Monday, March 05, 2007

Mortgage Crisis Threatens the New Rich

Everybody can't manage a hedge fund, but the road to wealth has other entrance ramps. A popular one, in recent years, was selling "borrow now, pay later" mortgages. But this New York Times story suggests the party's over:
Just as the technology boom of the late 1990s turned twenty-something programmers into dot-com billionaires, and leveraged buyouts a decade earlier turned Wall Street bankers into Masters of the Universe, the explosive growth in subprime lending turned mortgage bankers and brokers into multimillionaires seemingly overnight.
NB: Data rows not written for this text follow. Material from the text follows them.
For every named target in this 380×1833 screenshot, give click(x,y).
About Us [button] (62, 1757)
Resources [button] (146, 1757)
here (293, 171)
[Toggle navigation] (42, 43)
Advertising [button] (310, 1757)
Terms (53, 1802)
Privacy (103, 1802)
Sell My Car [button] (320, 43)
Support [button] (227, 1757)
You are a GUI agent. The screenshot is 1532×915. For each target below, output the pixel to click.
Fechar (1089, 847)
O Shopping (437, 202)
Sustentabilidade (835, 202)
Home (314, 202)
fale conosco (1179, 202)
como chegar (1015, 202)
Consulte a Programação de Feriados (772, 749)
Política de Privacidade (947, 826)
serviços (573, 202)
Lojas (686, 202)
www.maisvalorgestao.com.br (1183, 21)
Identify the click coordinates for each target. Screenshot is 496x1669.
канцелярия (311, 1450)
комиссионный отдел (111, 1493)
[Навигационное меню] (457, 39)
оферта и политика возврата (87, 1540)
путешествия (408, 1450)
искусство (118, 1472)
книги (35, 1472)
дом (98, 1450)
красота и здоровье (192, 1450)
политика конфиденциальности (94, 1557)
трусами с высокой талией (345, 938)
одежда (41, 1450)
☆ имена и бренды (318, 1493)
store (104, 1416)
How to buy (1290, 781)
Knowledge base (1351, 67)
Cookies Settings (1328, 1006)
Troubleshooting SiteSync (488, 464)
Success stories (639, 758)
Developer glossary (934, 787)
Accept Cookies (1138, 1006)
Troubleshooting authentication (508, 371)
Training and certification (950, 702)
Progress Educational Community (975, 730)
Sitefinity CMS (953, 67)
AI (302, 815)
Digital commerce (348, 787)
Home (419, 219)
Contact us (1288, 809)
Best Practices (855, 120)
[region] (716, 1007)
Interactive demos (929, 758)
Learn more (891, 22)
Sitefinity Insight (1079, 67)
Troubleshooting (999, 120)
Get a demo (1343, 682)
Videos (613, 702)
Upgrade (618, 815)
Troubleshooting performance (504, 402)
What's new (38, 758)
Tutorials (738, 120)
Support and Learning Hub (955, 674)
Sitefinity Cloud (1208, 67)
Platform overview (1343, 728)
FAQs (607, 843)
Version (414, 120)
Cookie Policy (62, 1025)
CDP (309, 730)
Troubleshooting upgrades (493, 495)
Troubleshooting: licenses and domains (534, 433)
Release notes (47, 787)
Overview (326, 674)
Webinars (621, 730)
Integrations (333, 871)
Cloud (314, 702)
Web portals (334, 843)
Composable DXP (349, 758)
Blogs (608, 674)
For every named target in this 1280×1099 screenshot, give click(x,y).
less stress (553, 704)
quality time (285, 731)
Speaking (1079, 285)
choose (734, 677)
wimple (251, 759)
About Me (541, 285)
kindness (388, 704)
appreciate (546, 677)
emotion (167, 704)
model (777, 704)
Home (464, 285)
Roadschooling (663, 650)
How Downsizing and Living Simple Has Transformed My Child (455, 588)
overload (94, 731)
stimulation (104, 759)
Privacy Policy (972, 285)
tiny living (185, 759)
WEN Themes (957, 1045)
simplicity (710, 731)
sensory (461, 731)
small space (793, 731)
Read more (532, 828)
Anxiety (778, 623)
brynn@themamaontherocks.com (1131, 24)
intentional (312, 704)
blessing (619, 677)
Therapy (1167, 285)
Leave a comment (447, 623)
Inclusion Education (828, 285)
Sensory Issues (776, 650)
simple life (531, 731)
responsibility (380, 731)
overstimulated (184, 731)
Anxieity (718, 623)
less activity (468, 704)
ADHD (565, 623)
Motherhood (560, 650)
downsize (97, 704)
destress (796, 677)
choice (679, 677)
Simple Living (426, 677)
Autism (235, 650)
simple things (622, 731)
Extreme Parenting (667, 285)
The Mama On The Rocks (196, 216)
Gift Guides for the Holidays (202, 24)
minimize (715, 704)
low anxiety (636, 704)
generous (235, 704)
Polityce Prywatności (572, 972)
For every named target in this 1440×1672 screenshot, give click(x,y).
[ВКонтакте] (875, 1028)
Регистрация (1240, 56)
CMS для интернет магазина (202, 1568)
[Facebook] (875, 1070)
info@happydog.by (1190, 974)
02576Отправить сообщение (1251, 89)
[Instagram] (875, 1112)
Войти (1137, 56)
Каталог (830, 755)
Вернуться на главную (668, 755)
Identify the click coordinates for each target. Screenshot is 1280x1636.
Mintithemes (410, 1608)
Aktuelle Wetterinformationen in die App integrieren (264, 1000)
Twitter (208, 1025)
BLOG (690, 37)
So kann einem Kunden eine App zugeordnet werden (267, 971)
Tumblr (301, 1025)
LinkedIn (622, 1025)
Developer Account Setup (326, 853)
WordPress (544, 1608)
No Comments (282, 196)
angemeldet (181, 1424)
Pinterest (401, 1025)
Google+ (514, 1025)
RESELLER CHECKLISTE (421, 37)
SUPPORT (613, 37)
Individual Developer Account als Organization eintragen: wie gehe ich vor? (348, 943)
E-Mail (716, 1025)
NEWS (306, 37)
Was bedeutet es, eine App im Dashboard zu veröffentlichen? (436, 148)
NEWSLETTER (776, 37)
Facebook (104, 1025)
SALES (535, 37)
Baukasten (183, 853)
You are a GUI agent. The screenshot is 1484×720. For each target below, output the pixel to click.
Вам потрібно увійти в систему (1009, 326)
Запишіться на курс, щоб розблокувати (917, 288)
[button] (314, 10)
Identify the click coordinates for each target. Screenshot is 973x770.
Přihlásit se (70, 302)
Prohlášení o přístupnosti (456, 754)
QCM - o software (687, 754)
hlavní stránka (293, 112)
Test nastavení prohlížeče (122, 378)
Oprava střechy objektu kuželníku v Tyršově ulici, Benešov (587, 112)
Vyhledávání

Now an escalating crisis in the market, which seemed to reach a new crescendo late last week, is threatening a wide band of people. Foremost are the poor and minority homeowners who used easy credit to buy houses that are turning out to be too expensive for them now that mortgage rates are going up, but the pain is also being felt widely throughout the business world.

Large companies that bought subprime lenders during the boom, like H&R Block and HSBC, are now scrambling to sell them or scale back their exposure. Many investors are also likely to suffer: Wall Street firms made billions in fees, commissions and trading revenue from packaging and selling subprime mortgages to them as bonds.
Did some of those bonds end up in hedge funds? If so, we may have to knock a few hedge fund managers off the list of Ultra High Net Worth Individuals, as well as some subprime mortgage sellers.